— start of Data to use —
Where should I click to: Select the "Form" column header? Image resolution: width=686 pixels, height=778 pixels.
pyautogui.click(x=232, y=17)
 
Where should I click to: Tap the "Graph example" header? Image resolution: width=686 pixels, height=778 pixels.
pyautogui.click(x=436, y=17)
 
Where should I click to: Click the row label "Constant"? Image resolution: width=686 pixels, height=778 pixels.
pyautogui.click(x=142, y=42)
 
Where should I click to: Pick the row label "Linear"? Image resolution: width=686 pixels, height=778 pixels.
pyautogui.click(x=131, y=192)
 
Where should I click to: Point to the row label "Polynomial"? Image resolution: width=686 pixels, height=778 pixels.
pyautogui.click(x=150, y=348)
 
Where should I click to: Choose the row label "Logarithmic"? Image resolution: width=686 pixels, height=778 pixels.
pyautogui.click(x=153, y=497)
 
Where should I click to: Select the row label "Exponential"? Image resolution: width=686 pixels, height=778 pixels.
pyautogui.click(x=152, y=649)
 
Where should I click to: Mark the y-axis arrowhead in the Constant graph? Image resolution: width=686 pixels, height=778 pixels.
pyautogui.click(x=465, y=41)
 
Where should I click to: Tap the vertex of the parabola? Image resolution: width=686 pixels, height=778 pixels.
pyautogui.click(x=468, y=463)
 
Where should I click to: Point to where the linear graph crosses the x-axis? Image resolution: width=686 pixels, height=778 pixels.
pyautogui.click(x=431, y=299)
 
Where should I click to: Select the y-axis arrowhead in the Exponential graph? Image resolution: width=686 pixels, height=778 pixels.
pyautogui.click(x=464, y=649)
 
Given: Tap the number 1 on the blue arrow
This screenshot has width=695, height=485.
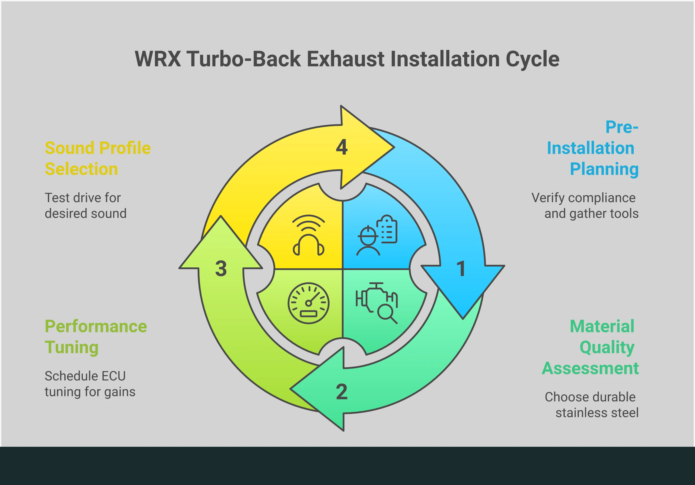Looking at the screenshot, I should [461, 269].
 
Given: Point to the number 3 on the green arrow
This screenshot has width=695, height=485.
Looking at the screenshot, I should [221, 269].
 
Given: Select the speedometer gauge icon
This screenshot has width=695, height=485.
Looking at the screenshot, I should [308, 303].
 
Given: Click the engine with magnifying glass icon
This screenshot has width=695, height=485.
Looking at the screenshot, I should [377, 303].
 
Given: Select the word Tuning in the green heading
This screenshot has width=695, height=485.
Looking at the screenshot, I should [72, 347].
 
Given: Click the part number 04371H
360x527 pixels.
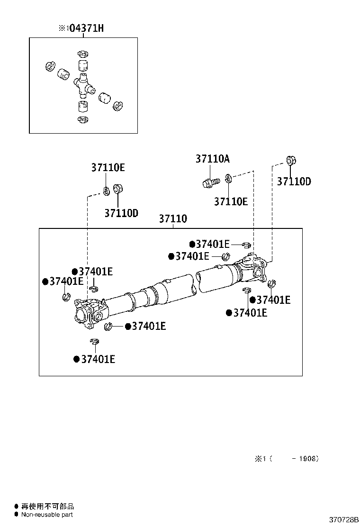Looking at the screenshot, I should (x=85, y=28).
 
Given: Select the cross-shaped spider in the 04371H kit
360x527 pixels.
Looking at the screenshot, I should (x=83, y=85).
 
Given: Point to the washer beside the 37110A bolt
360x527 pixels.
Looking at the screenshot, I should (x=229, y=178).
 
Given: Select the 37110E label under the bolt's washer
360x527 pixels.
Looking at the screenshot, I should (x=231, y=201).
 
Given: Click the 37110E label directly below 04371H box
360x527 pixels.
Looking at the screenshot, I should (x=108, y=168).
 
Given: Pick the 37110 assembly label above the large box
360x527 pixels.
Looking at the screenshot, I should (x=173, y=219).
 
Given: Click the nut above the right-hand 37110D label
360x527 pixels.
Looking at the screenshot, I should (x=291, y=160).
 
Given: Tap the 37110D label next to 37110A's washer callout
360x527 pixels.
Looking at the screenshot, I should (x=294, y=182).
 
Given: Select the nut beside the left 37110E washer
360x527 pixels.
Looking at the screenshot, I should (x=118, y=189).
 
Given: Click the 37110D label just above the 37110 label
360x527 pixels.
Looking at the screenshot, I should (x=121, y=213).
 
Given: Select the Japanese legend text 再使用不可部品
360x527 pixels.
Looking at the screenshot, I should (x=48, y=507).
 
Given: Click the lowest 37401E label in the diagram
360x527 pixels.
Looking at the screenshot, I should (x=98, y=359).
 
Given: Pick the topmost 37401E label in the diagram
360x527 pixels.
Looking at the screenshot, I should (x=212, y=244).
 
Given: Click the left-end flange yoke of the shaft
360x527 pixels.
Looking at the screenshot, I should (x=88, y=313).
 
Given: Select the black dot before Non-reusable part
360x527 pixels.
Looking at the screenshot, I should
— end of Data to use —
| Problem details |
Reproduce all of the data above word for word, leaving the pictures out of your copy.

| Answer to the problem |
Where should I click to: Select the "Form" column header? Image resolution: width=686 pixels, height=778 pixels.
pyautogui.click(x=232, y=17)
 
Where should I click to: Tap the "Graph example" header? Image resolution: width=686 pixels, height=778 pixels.
pyautogui.click(x=436, y=17)
 
Where should I click to: Click the row label "Constant"? Image resolution: width=686 pixels, height=778 pixels.
pyautogui.click(x=142, y=42)
 
Where should I click to: Pick the row label "Linear"? Image resolution: width=686 pixels, height=778 pixels.
pyautogui.click(x=131, y=192)
 
Where should I click to: Point to the row label "Polynomial"? Image resolution: width=686 pixels, height=778 pixels.
pyautogui.click(x=150, y=348)
 
Where should I click to: Choose the row label "Logarithmic"? Image resolution: width=686 pixels, height=778 pixels.
pyautogui.click(x=153, y=497)
 
Where should I click to: Select the row label "Exponential"? Image resolution: width=686 pixels, height=778 pixels.
pyautogui.click(x=152, y=649)
 
Where should I click to: Mark the y-axis arrowhead in the Constant graph? Image resolution: width=686 pixels, height=778 pixels.
pyautogui.click(x=465, y=41)
 
Where should I click to: Tap the vertex of the parabola? Image resolution: width=686 pixels, height=778 pixels.
pyautogui.click(x=468, y=463)
 
Where should I click to: Point to where the linear graph crosses the x-axis? Image resolution: width=686 pixels, height=778 pixels.
pyautogui.click(x=431, y=299)
 
Where should I click to: Select the y-axis arrowhead in the Exponential graph? Image resolution: width=686 pixels, height=778 pixels.
pyautogui.click(x=464, y=649)
 
Given: Tap the number 1 on the blue arrow
This screenshot has width=695, height=485.
Looking at the screenshot, I should [461, 269].
 
Given: Point to the number 3 on the green arrow
This screenshot has width=695, height=485.
Looking at the screenshot, I should [221, 269].
 
Given: Select the speedometer gauge icon
This screenshot has width=695, height=485.
Looking at the screenshot, I should [308, 303].
 
Given: Click the engine with magnifying glass icon
This screenshot has width=695, height=485.
Looking at the screenshot, I should [377, 303].
 
Given: Select the word Tuning in the green heading
This screenshot has width=695, height=485.
Looking at the screenshot, I should [72, 347].
 
Given: Click the part number 04371H
360x527 pixels.
Looking at the screenshot, I should (x=85, y=28).
 
Given: Select the cross-shaped spider in the 04371H kit
360x527 pixels.
Looking at the screenshot, I should (x=83, y=85).
 
Given: Point to the washer beside the 37110A bolt
360x527 pixels.
Looking at the screenshot, I should (x=229, y=178).
 
Given: Select the 37110E label under the bolt's washer
360x527 pixels.
Looking at the screenshot, I should (x=231, y=201).
 
Given: Click the 37110E label directly below 04371H box
360x527 pixels.
Looking at the screenshot, I should (x=108, y=168).
 
Given: Pick the 37110 assembly label above the large box
360x527 pixels.
Looking at the screenshot, I should (x=173, y=219).
 
Given: Click the nut above the right-hand 37110D label
360x527 pixels.
Looking at the screenshot, I should (x=291, y=160).
 
Given: Tap the 37110D label next to 37110A's washer callout
360x527 pixels.
Looking at the screenshot, I should (x=294, y=182).
 
Given: Select the nut beside the left 37110E washer
360x527 pixels.
Looking at the screenshot, I should (x=118, y=189).
 
Given: Click the 37110D label just above the 37110 label
360x527 pixels.
Looking at the screenshot, I should (x=121, y=213).
 
Given: Select the Japanese legend text 再使用不可部品
360x527 pixels.
Looking at the screenshot, I should (x=48, y=507).
 
Given: Click the lowest 37401E label in the diagram
360x527 pixels.
Looking at the screenshot, I should (x=98, y=359).
 
Given: Pick the topmost 37401E label in the diagram
360x527 pixels.
Looking at the screenshot, I should (x=212, y=244).
 
Given: Click the left-end flange yoke of the shaft
360x527 pixels.
Looking at the screenshot, I should (x=88, y=313).
 
Given: Select the black dot before Non-reusable part
360x527 pixels.
Looking at the screenshot, I should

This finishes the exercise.